High Perfect Morcant
A Golgari Elf swarm commander that turns every Elf into a steady stream of -1/-1 counters and uses proliferation to keep opposing boards shrinking.

Public decks: 3Bracket: Varies

Overview
- Build a wide Elf board so every new Elf entry blights each opponent’s creatures with -1/-1 counters.
- Use the tap-three-Elves sorcery-speed proliferate to snowball counters across the table and convert small advantages into a soft creature lock.
- Lean on Elf mana and card flow to keep deploying bodies while your opponents’ boards get progressively worse at blocking and attacking.
- Games often pivot from early go-wide development into midgame counter management: picking off key utility creatures, then clearing the way for alpha strikes.
- Closes typically come from a large Elf battlefield backed by a finisher like Ezuri, Renegade Leader or a tall threat like Abomination of Llanowar once resistance is thinned out.
Common lines
- Curve cheap Elves into your commander, then keep playing Elves to stack blight triggers and start dictating combat.
- Spend a turn tapping three untapped Elves to proliferate, turning scattered -1/-1 counters into real removal pressure.
- Use card-advantage Elves and creature-based ramp to refuel after a board wipe and re-establish the blight engine quickly.
- When opponents are low on profitable blocks, pivot from policing creatures to pushing damage with a go-wide payoff.
Strengths
- Excellent at shrinking creature boards over time without needing dedicated removal for every threat.
- Scales well in multiplayer: each Elf entry pressures every opponent simultaneously.
- Strong inevitability in creature-heavy pods if you can keep a critical mass of Elves in play for repeated proliferate turns.
- Naturally supports both wide (Elf swarm) and tall (counter/proliferate payoff) endgames.
Weaknesses
- Reliant on maintaining a board of Elves; sweepers and repeated spot removal can stall the proliferate plan.
- Proliferate being sorcery-speed telegraphs your turn and can be disrupted by removal before you get value.
- Less effective against decks that don’t care about creatures on board (spell-based combo/control) or that can go over the top quickly.

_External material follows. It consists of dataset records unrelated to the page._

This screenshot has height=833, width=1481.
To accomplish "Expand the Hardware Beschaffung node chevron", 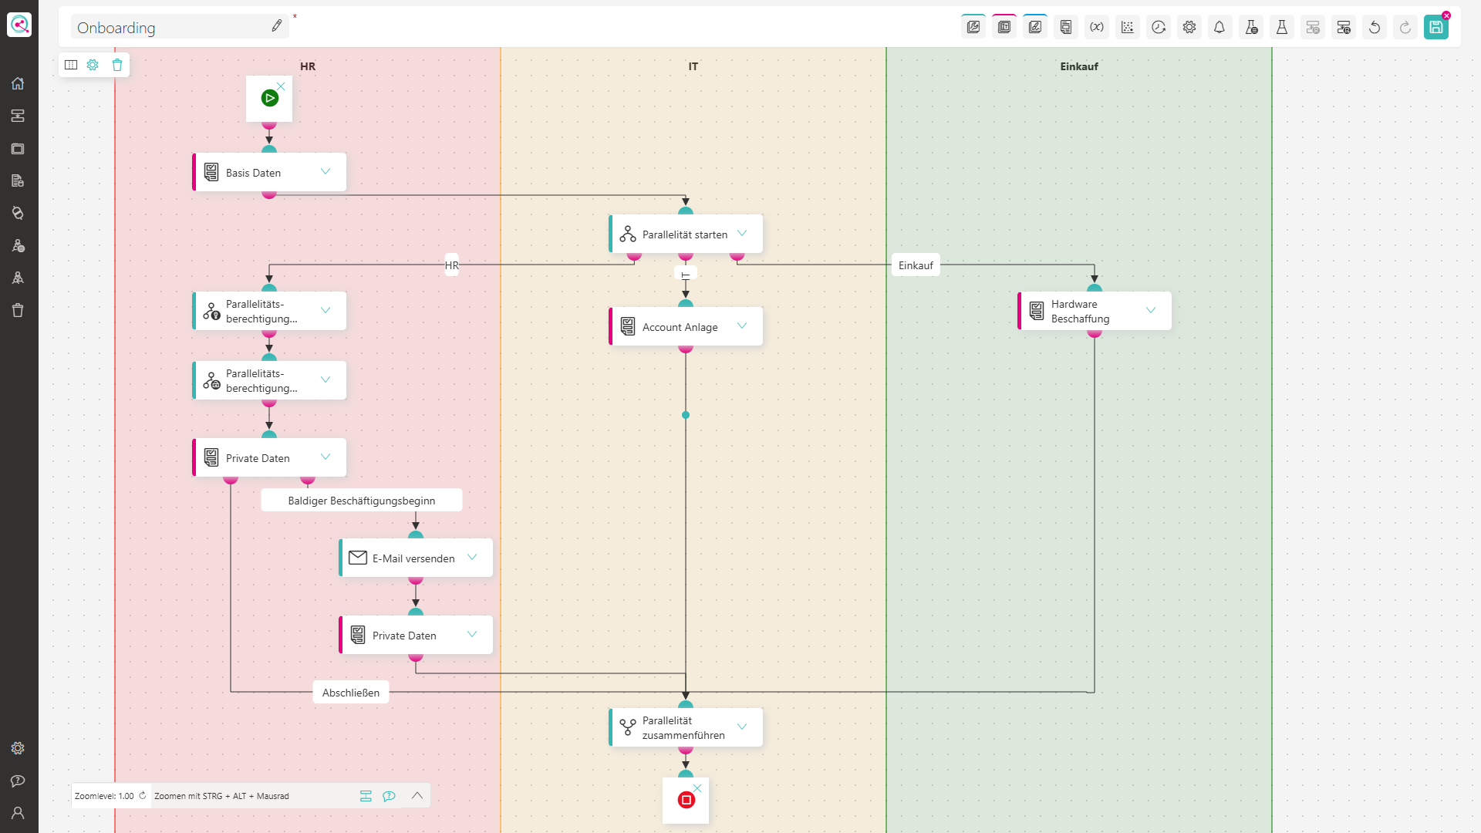I will tap(1151, 310).
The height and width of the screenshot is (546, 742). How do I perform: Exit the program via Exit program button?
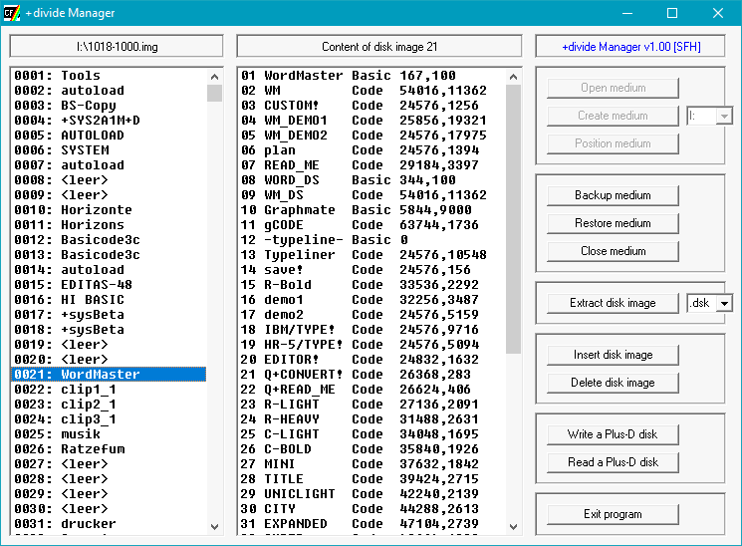pyautogui.click(x=613, y=514)
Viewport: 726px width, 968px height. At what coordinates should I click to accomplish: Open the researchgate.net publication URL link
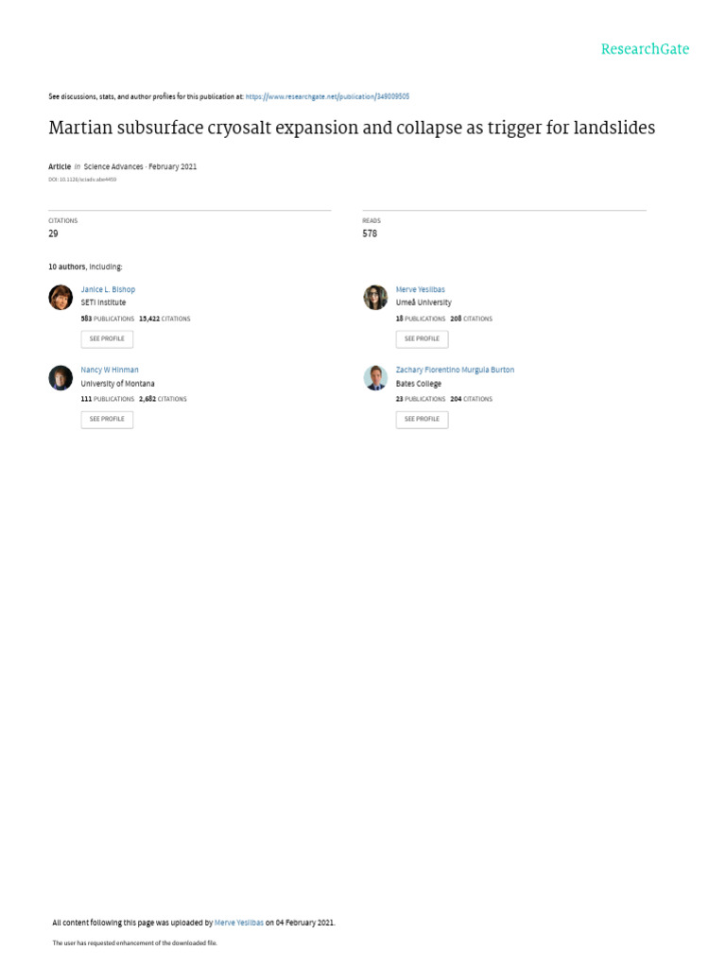coord(327,96)
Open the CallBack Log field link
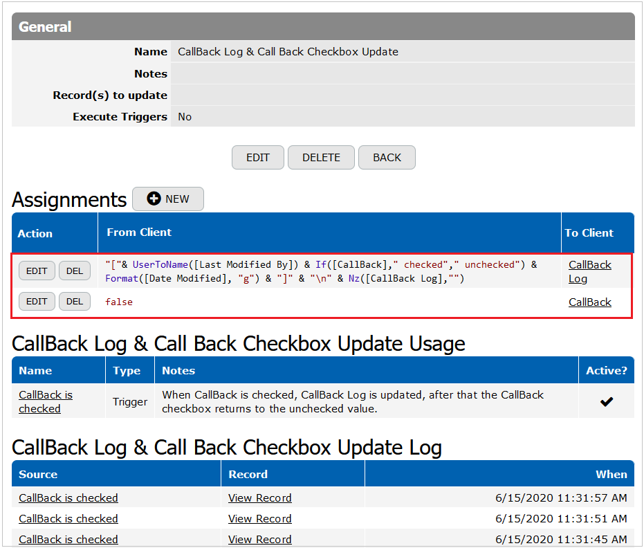The width and height of the screenshot is (644, 548). click(589, 271)
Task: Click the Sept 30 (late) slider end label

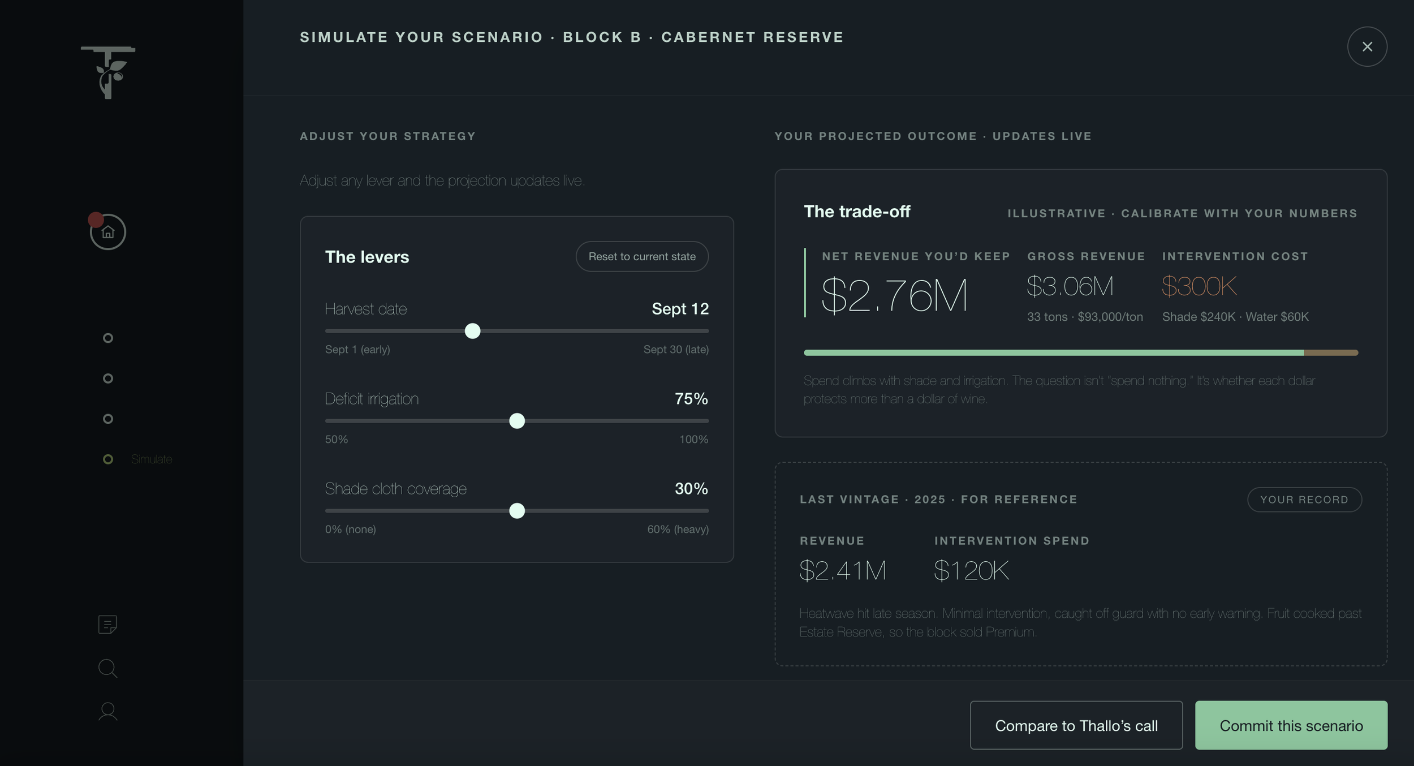Action: [676, 350]
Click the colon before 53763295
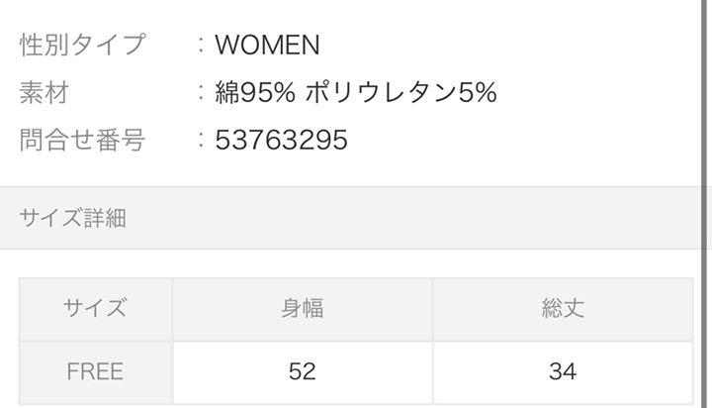Image resolution: width=712 pixels, height=408 pixels. point(201,140)
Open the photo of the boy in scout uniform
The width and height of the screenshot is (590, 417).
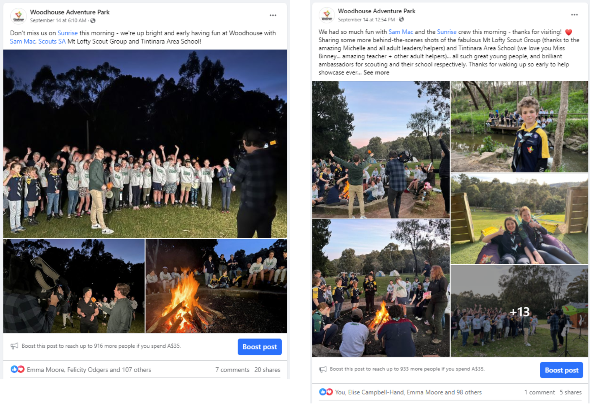(x=519, y=127)

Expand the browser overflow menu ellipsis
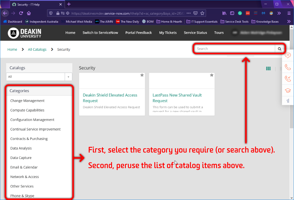(188, 13)
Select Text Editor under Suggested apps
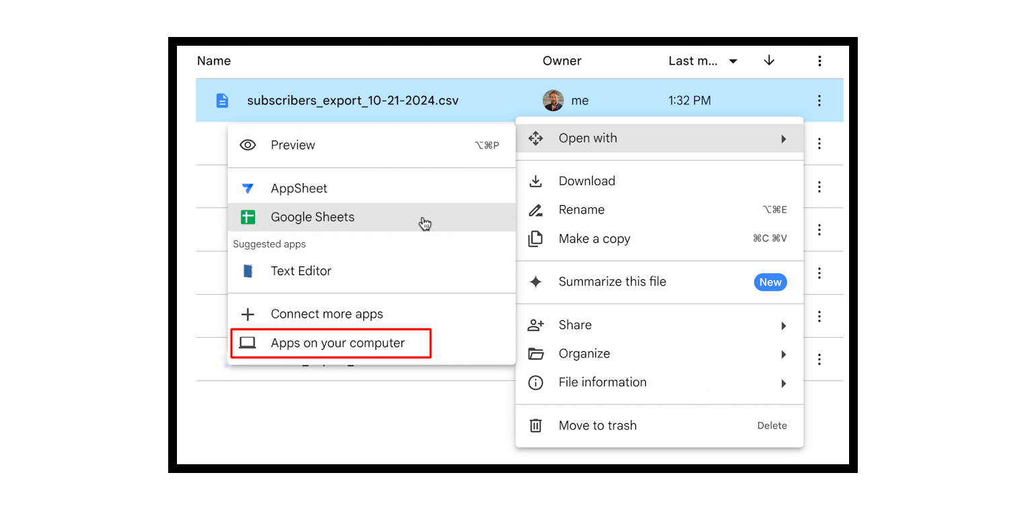 click(x=301, y=270)
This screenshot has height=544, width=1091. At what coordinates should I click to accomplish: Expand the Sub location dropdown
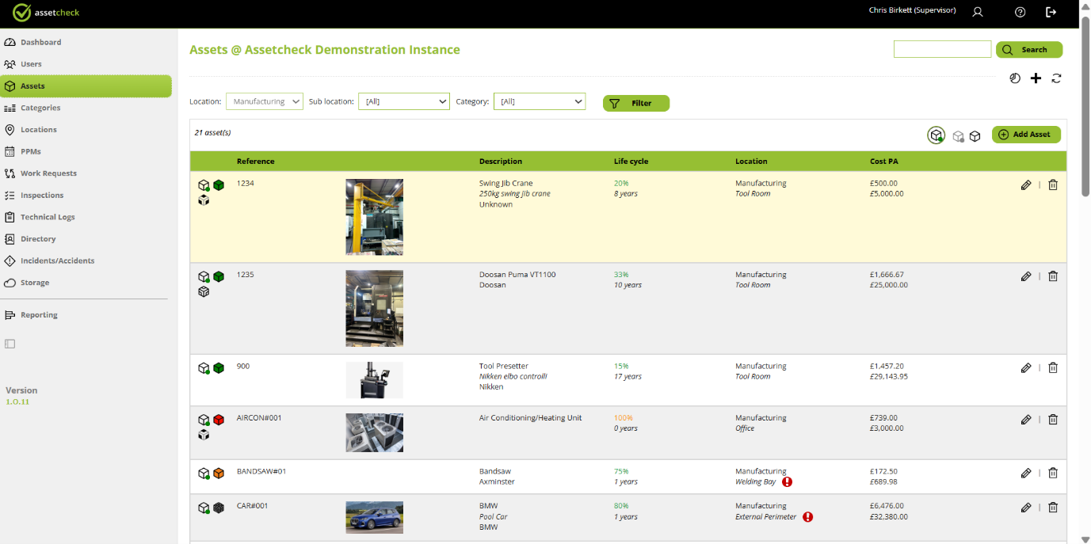[x=403, y=101]
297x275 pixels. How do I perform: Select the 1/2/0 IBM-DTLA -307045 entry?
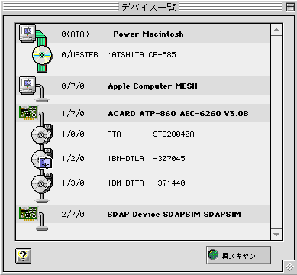coord(123,159)
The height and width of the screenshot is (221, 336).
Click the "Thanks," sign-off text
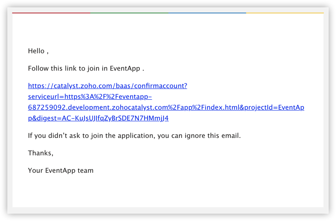pyautogui.click(x=40, y=153)
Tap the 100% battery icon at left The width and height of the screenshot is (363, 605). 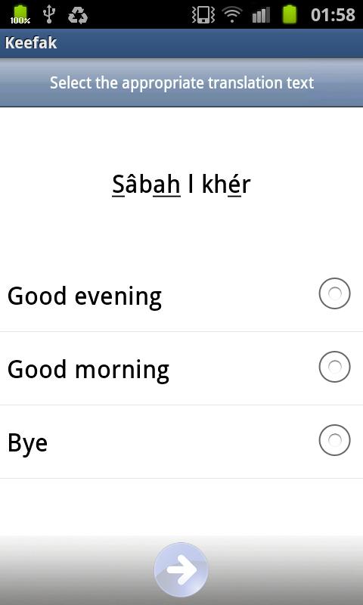click(20, 14)
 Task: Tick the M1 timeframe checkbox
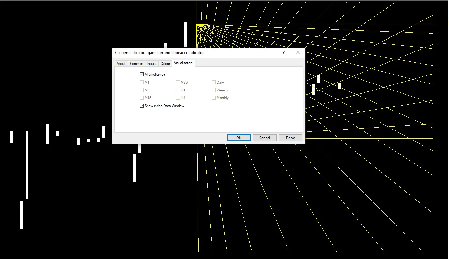coord(142,83)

- If opponents can keep their boards mostly creature-light, blight triggers may not translate into meaningful advantage.
Rule zero notes
- This deck can steadily suppress creature boards with repeated -1/-1 counters plus proliferate, which some pods experience as a soft lock on combat.
- Proliferate is activated at sorcery speed but can still create snowball turns; mention if you’re leaning hard into counter-based board control.
- If your list is built to minimize creatures surviving on opponents’ boards (near-removal density via counters), call that out before the game.
Matchups
Best into
- Creature-heavy midrange pods that depend on small and medium attackers/blockers
- Token strategies where repeated -1/-1 counters and proliferate can function like ongoing sweep pressure
- Value creature decks that rely on utility creatures staying alive
Struggles against
- Spell-centric combo decks that minimize board presence
- Control shells with frequent sweepers and efficient interaction
- Big-mana strategies that present oversized threats faster than counters can meaningfully contain
Recent public decks
Staples
Browse all public decksFAQ
What is the main win condition?
Most wins come from going wide with Elves while opponents’ blockers are reduced by blight and proliferate, then finishing with a pump effect like Ezuri, Renegade Leader or by swinging with a large Abomination of Llanowar.
How interactive is the deck?
It tends to be interactively proactive: your “removal” is often the -1/-1 counters you distribute incidentally while developing your board.
Do I need dedicated proliferate support beyond the commander?
Not strictly, since Morcant provides a repeatable proliferate outlet, but the deck plays best when you can reliably keep three untapped Elves around to use it.
How do I sequence the proliferate activation?
Typically you proliferate on turns where you can also add new counters first (via your Elf entries) so the activation converts into immediate creature kills or combat swings.
What should I protect most?
Protecting your commander and your ability to keep multiple Elves on board matters most, since both the blight trigger and the proliferate activation scale with your battlefield.